His articulation of the Astral Light, which he presented as the medium of all magical action and the secret of all ancient mysteries, fed directly into the Victorian fascination with psychic phenomena, influencing the founders of the Society for Psychical Research as well as Madame Blavatsky’s concept of Akasha. The mid-nineteenth century conversation between occultism, Spiritualism, and early psychology was partly structured by Levi’s vocabulary.

Levi appears as a historical character in various novels dealing with the Victorian occult revival, and the letters he is said to have exchanged with Bulwer-Lytton, the novelist and politician, have interested literary historians. His claimed evocation of Apollonius of Tyana has been a touchstone for discussions of what practical magick actually involves, cited by everyone from Crowley to modern sceptics.

Myths and facts

Several persistent misunderstandings surround Eliphas Levi and his place in occult history.

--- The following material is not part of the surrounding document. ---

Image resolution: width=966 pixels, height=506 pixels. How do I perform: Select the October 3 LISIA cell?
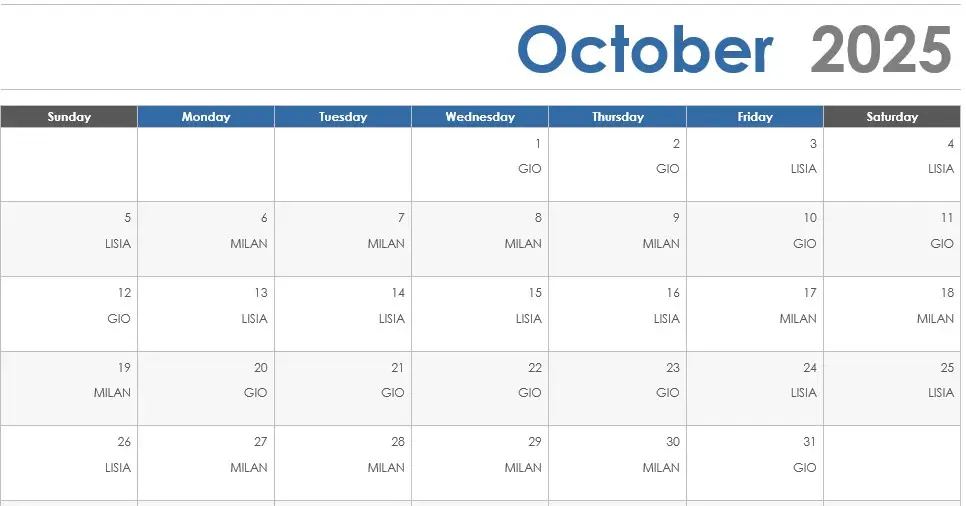point(755,165)
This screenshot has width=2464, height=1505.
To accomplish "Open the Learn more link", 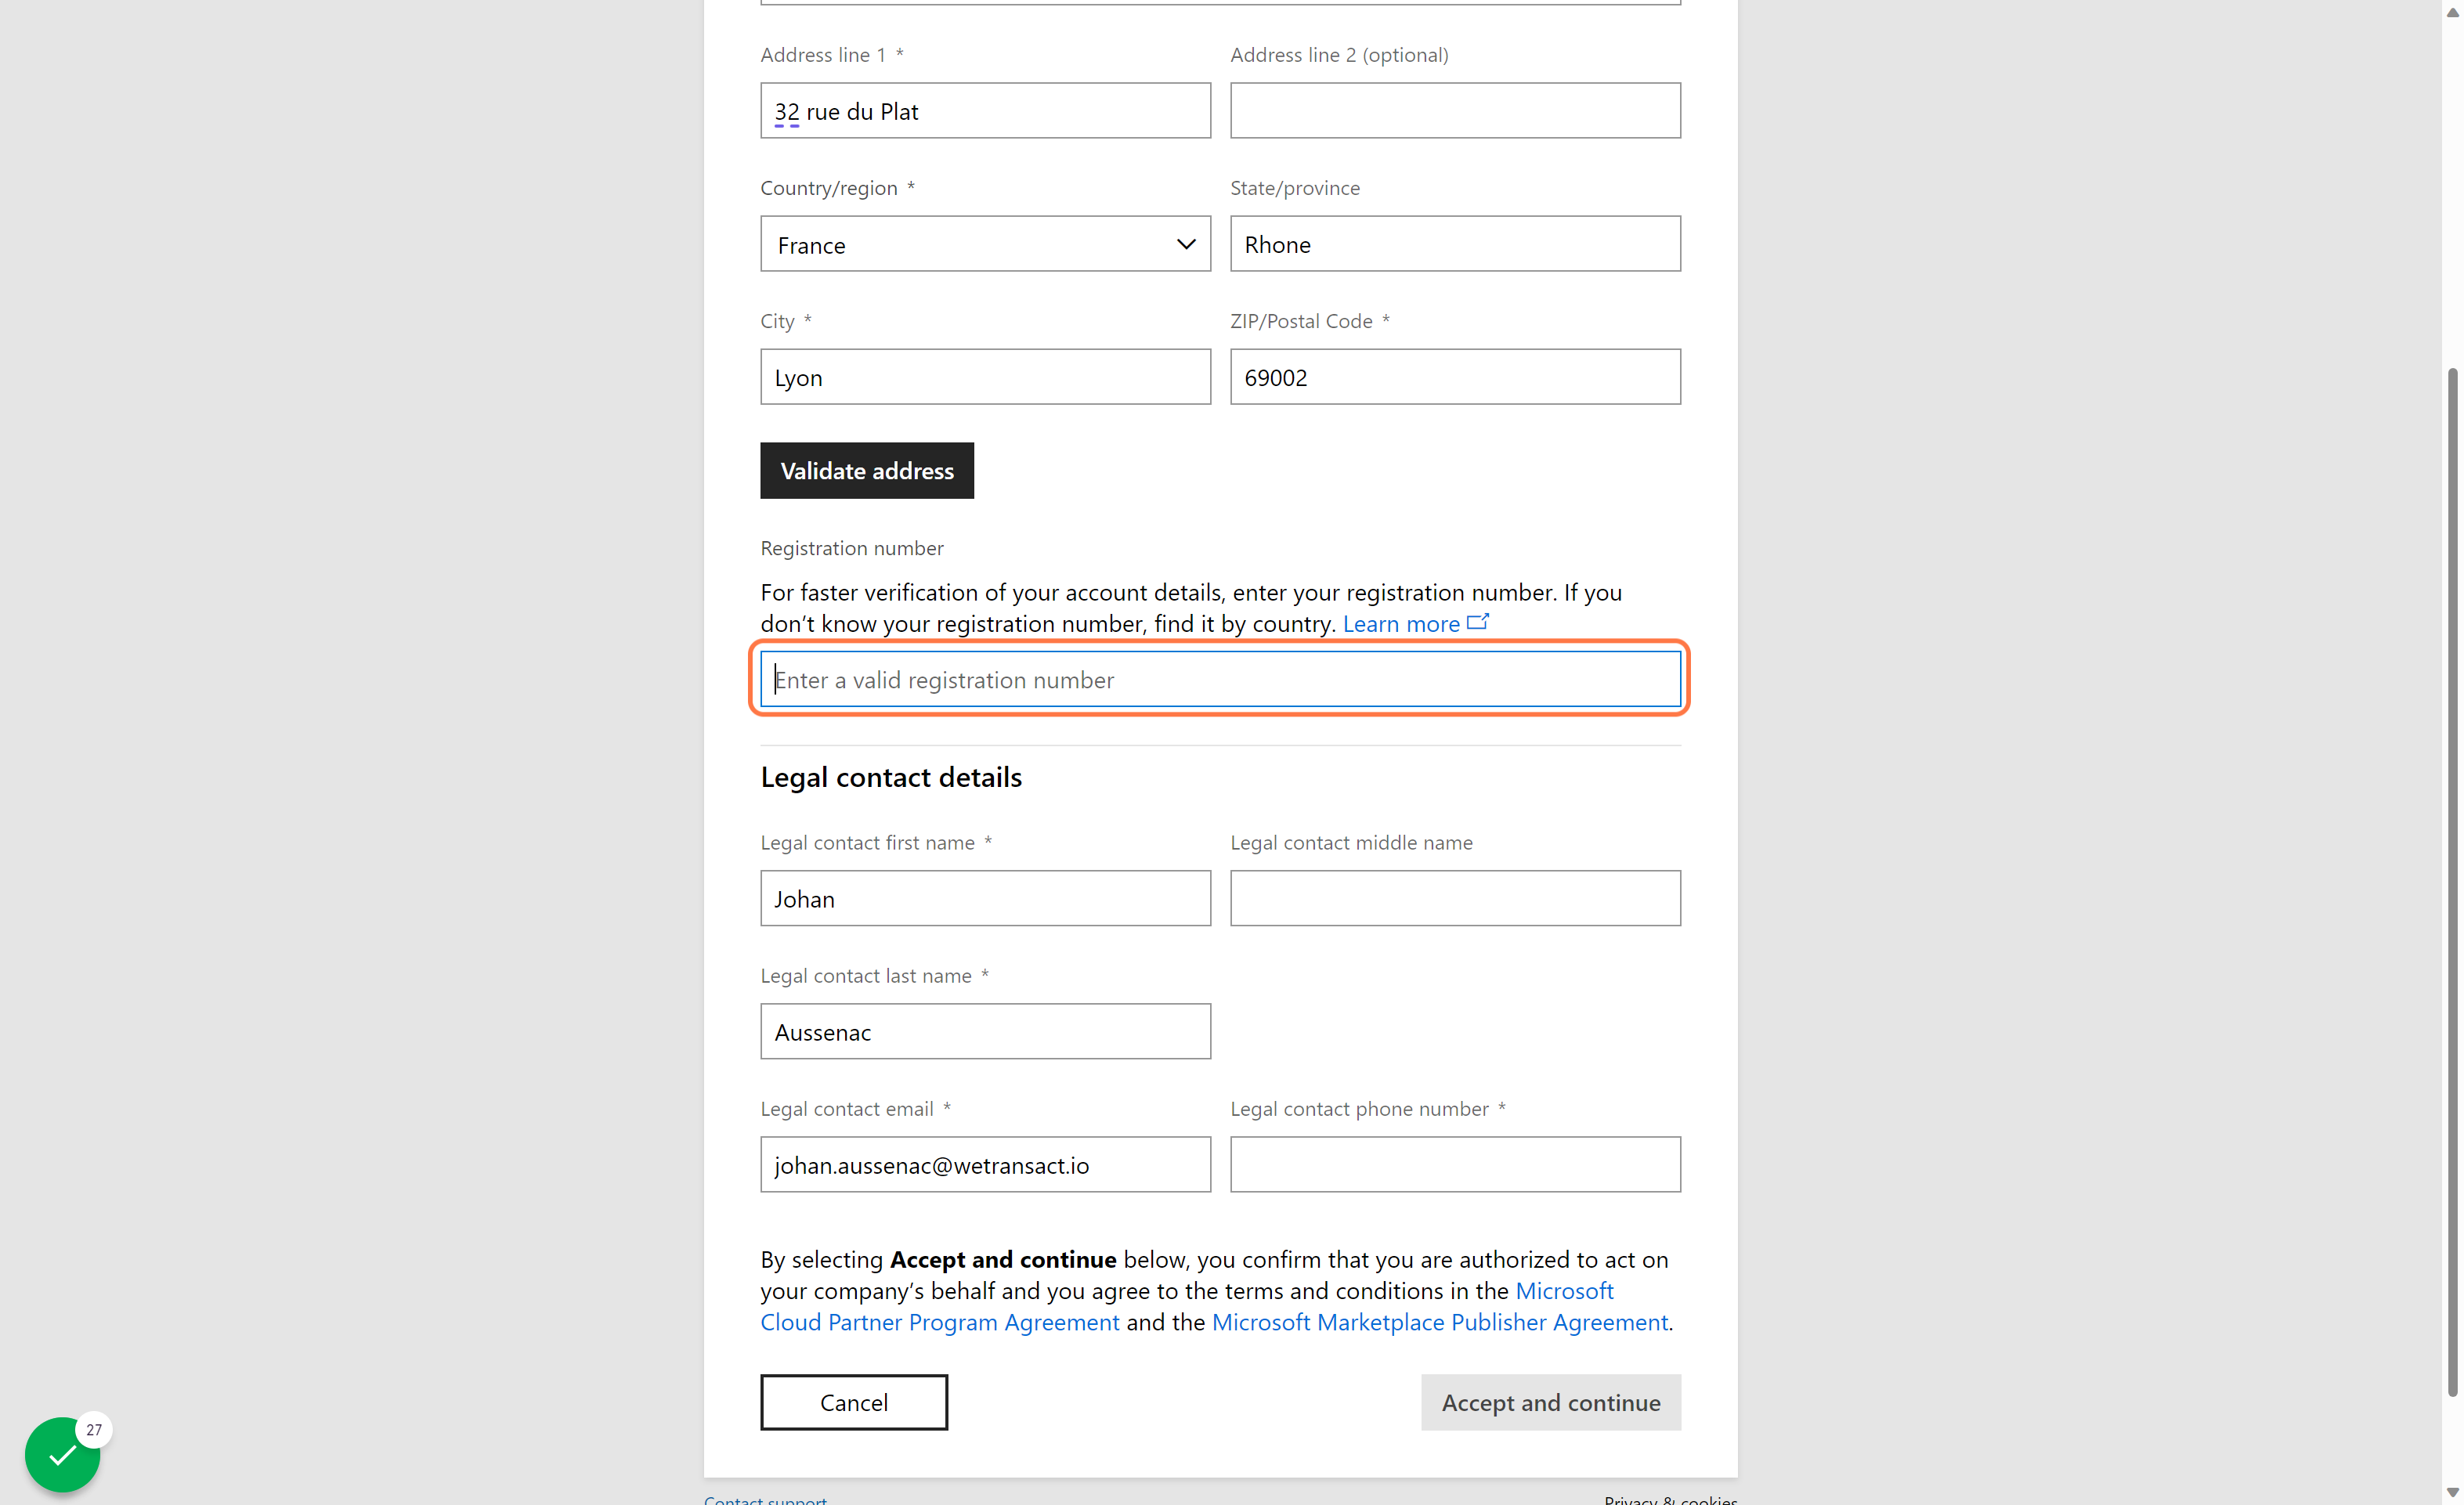I will click(1401, 623).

  • A common belief holds that Levi invented the Tarot as an esoteric tool. He did not invent the Tarot; he systematized the correspondence between the major arcana and the Hebrew alphabet, a connection that had been hinted at by earlier writers including Antoine Court de Gebelin. The Tarot existed as a card game for centuries before Levi; his contribution was the interpretive framework, not the cards.
  • Many people assume that because Aleister Crowley claimed to be Levi’s reincarnation, they shared the same philosophy. Crowley both built on and strongly disagreed with Levi in multiple respects, particularly on the subject of what the will should be directed toward and how the magician’s authority is constituted.
  • Levi is sometimes described as a Satanist because of his Baphomet image. He explicitly intended Baphomet as a symbol of the integration of opposites, not as a figure of evil, and his writing consistently presents Satanism as a misunderstanding of esoteric principles rather than as something he endorsed.
  • The common assumption that Levi was a fully initiated magician with access to a secret tradition is not supported by what is known of his life. He was largely self-taught, working from published sources and his own considerable intellect and imagination, and he was honest about this.
  • Levi is often placed alongside the founders of the Hermetic Order of the Golden Dawn as if he were part of that organization. He died in 1875, thirteen years before the Golden Dawn was founded in 1888. He influenced its founders but was never part of it.

People also ask

Questions

What is Eliphas Levi most famous for?

Levi is most famous for connecting the twenty-two major arcana of the Tarot to the twenty-two letters of the Hebrew alphabet and the Kabbalistic Tree of Life, a correspondence that became foundational to Western ceremonial magick and esoteric Tarot study. He is also known for his books *Dogme et Rituel de la Haute Magie* and *The History of Magic*, and for his influential image of Baphomet.

Was Eliphas Levi a practitioner or a theorist?

Levi was both. He wrote systematic theoretical works synthesizing the Western esoteric tradition, and he also conducted practical operations including an attempted evocation of the spirit of Apollonius of Tyana that he described in detail. He is more often remembered as a writer and theorist, but he understood himself as a practicing magician.

What is the connection between Eliphas Levi and Aleister Crowley?

Aleister Crowley claimed to be the reincarnation of Eliphas Levi, pointing to the year of Crowley's birth (1875) coinciding with Levi's death. Crowley is more accurately described as Levi's intellectual heir: he inherited, contested, and extended Levi's framework rather than simply continuing it.

What is the Baphomet image attributed to Levi?

Levi drew an image of Baphomet, the figure he described as the symbol of the Sabbatic Goat, in his *Dogme et Rituel de la Haute Magie*. This image, a winged, goat-headed hermaphroditic figure seated in a specific posture with esoteric symbolism throughout, became one of the most recognized images in Western occultism and influenced later use of the Baphomet figure by various organizations.